TASK BRIEF -
Please copy exactly the line that contains "Task: Click the PLDT_TGTV_ALLACCESS60" and every line after it through the end of the records, leaving the pictures out.

EXCERPTED RECORDS -

_ _ _ _ _

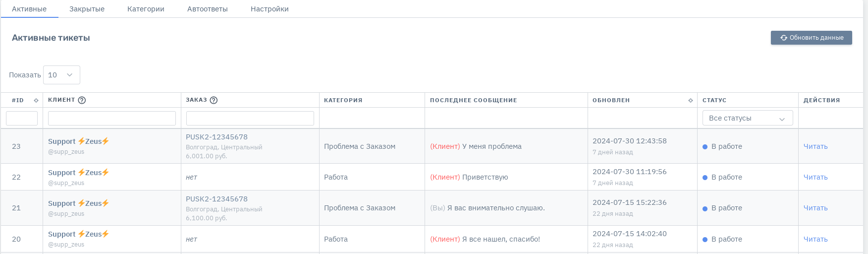This screenshot has width=868, height=254.
Task: Click the blue status dot for ticket 22
Action: pyautogui.click(x=705, y=178)
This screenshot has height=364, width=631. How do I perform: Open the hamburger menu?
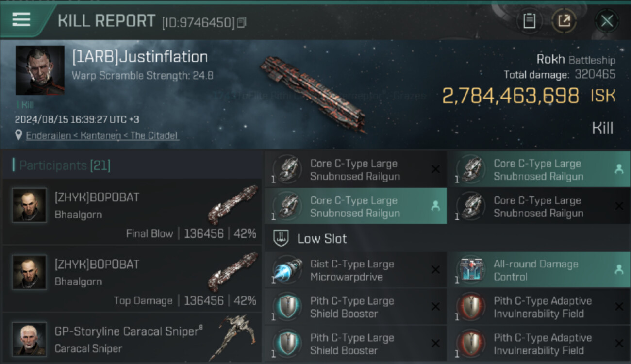[21, 20]

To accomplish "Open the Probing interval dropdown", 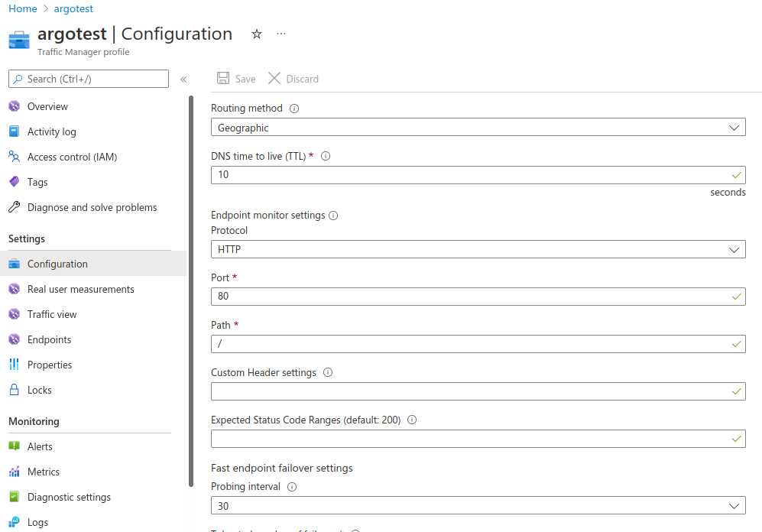I will (x=478, y=506).
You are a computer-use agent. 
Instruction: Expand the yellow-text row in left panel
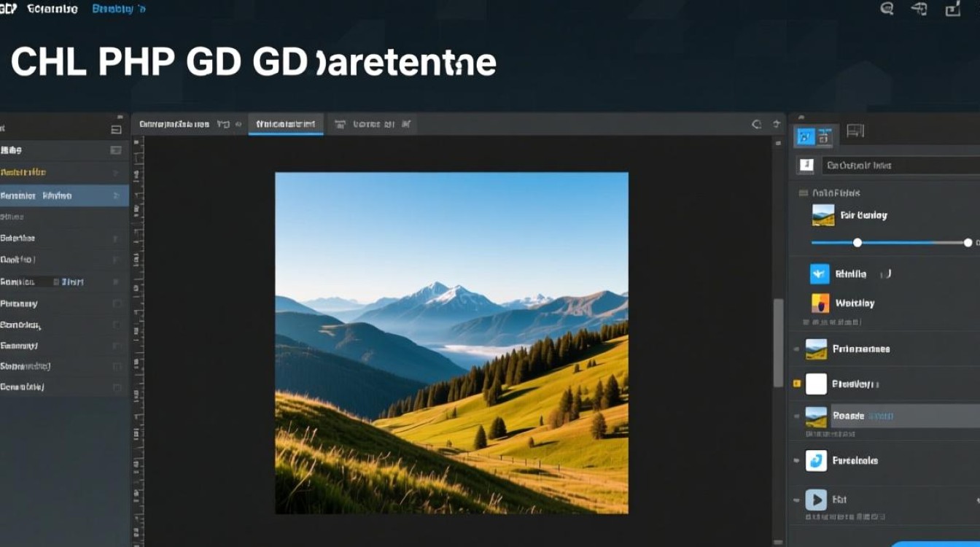116,173

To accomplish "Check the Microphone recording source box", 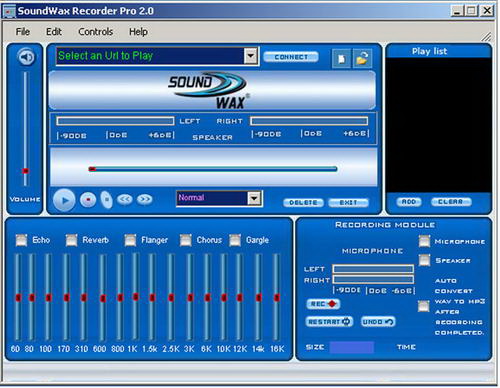I will [424, 241].
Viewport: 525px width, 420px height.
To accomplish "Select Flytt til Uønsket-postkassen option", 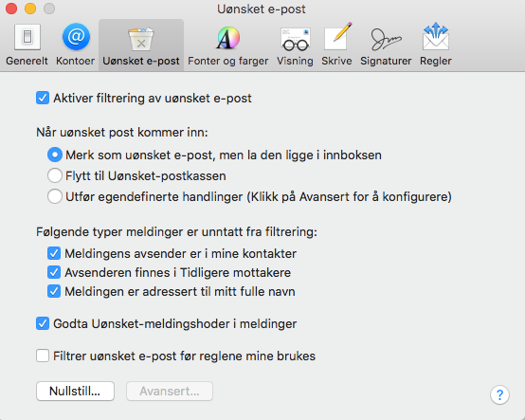I will tap(55, 175).
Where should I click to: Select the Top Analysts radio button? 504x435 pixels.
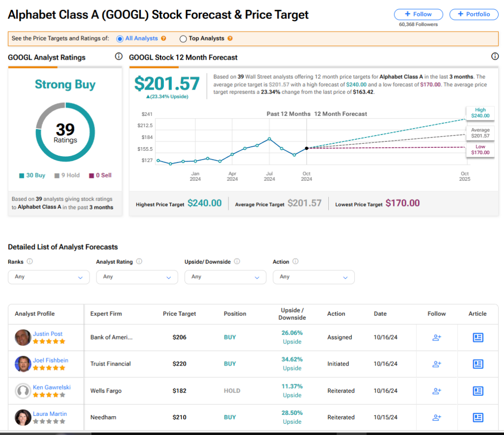(183, 38)
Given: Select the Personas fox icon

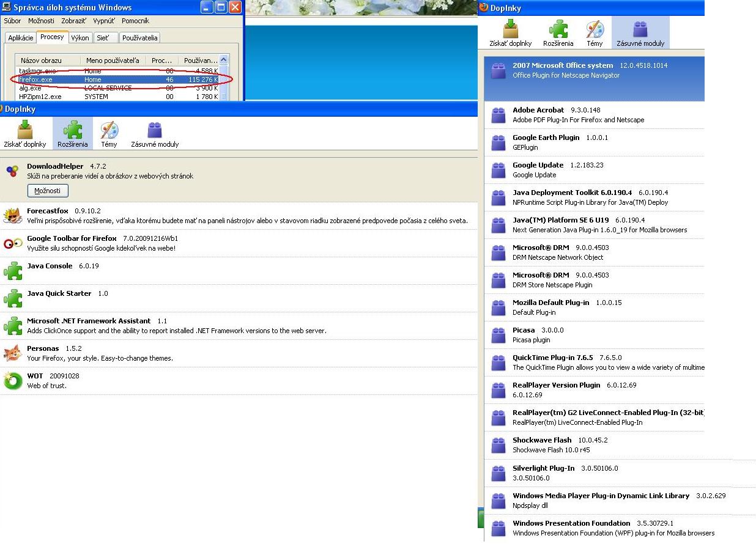Looking at the screenshot, I should (x=13, y=353).
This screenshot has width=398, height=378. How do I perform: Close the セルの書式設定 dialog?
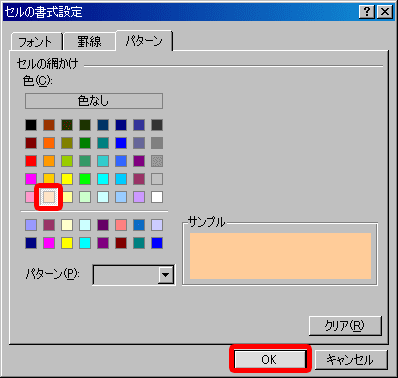(x=385, y=12)
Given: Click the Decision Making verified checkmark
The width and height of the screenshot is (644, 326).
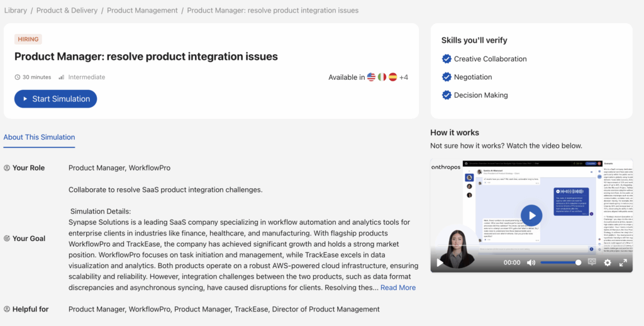Looking at the screenshot, I should (x=447, y=96).
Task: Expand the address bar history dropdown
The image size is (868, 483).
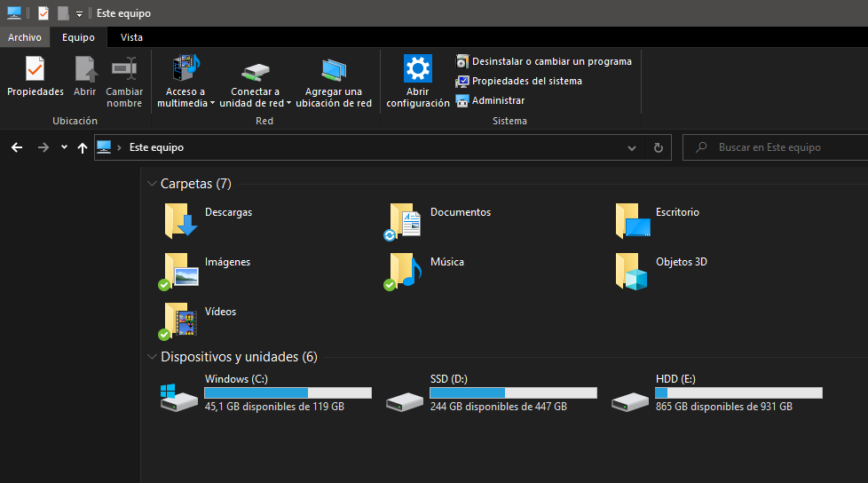Action: (x=632, y=148)
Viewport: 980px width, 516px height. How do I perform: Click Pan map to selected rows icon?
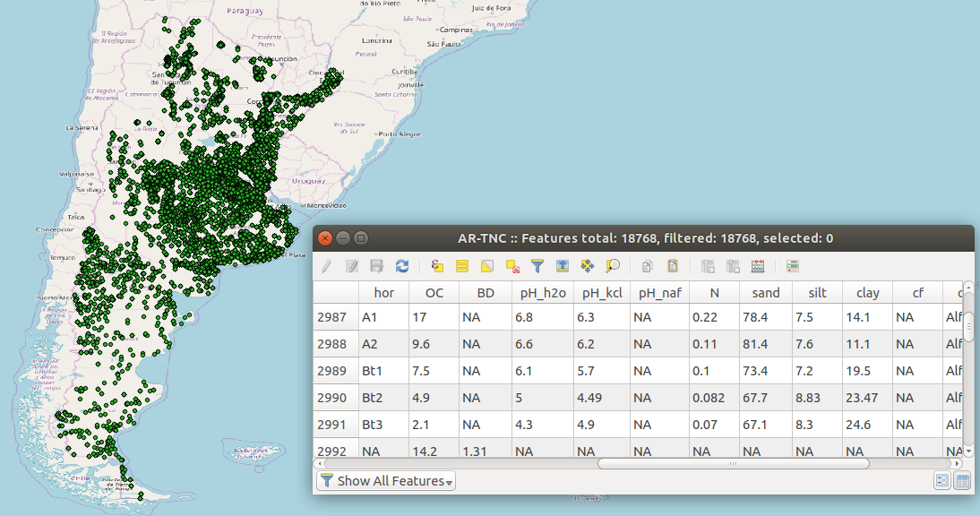[x=588, y=266]
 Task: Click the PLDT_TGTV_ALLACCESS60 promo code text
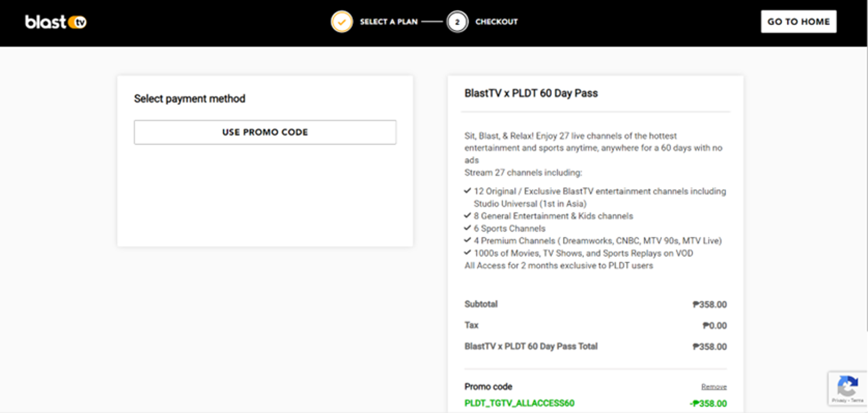tap(519, 403)
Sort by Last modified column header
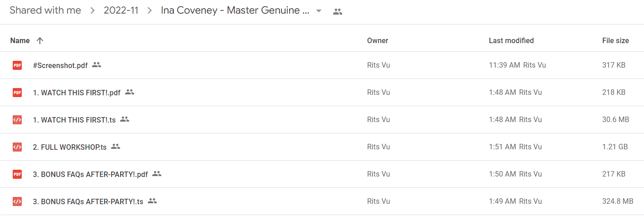Screen dimensions: 644x216 511,41
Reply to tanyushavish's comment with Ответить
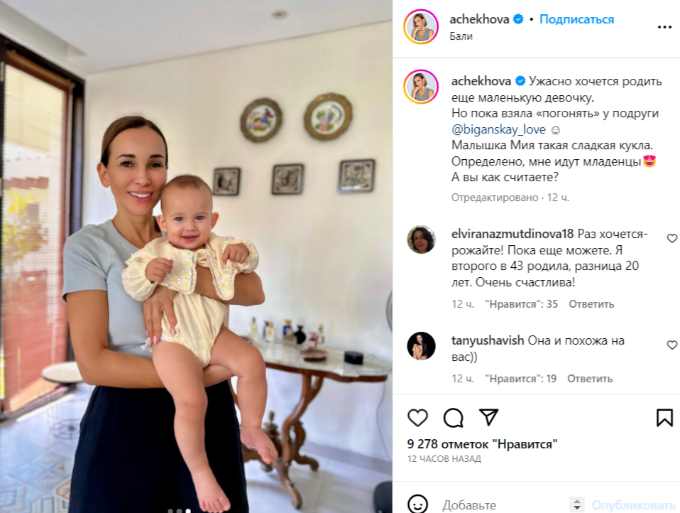Viewport: 680px width, 513px height. (590, 379)
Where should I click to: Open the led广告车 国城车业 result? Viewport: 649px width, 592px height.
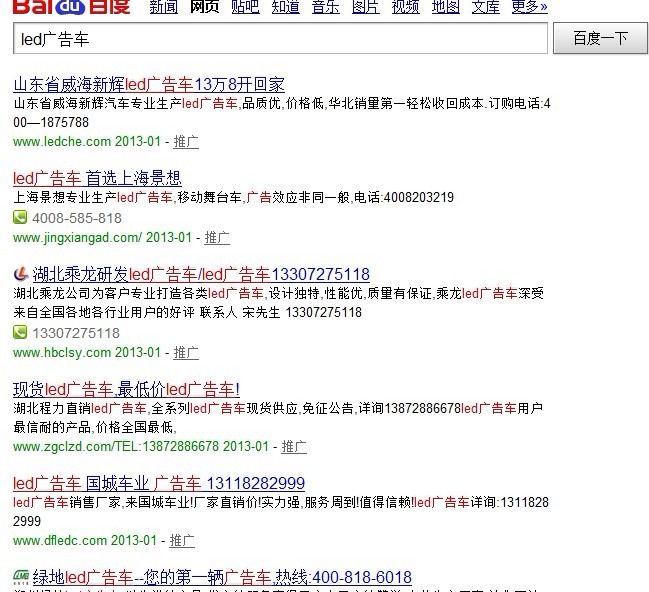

_ _ _ _ _

COMPLETED TASK -
 Task: Click the PLDT_TGTV_ALLACCESS60 promo code text
tap(519, 403)
Sort by Last modified column header
Screen dimensions: 644x216 511,41
Reply to tanyushavish's comment with Ответить
Viewport: 680px width, 513px height. (590, 379)
Where should I click to: Open the led广告车 国城车业 result? Viewport: 649px width, 592px height.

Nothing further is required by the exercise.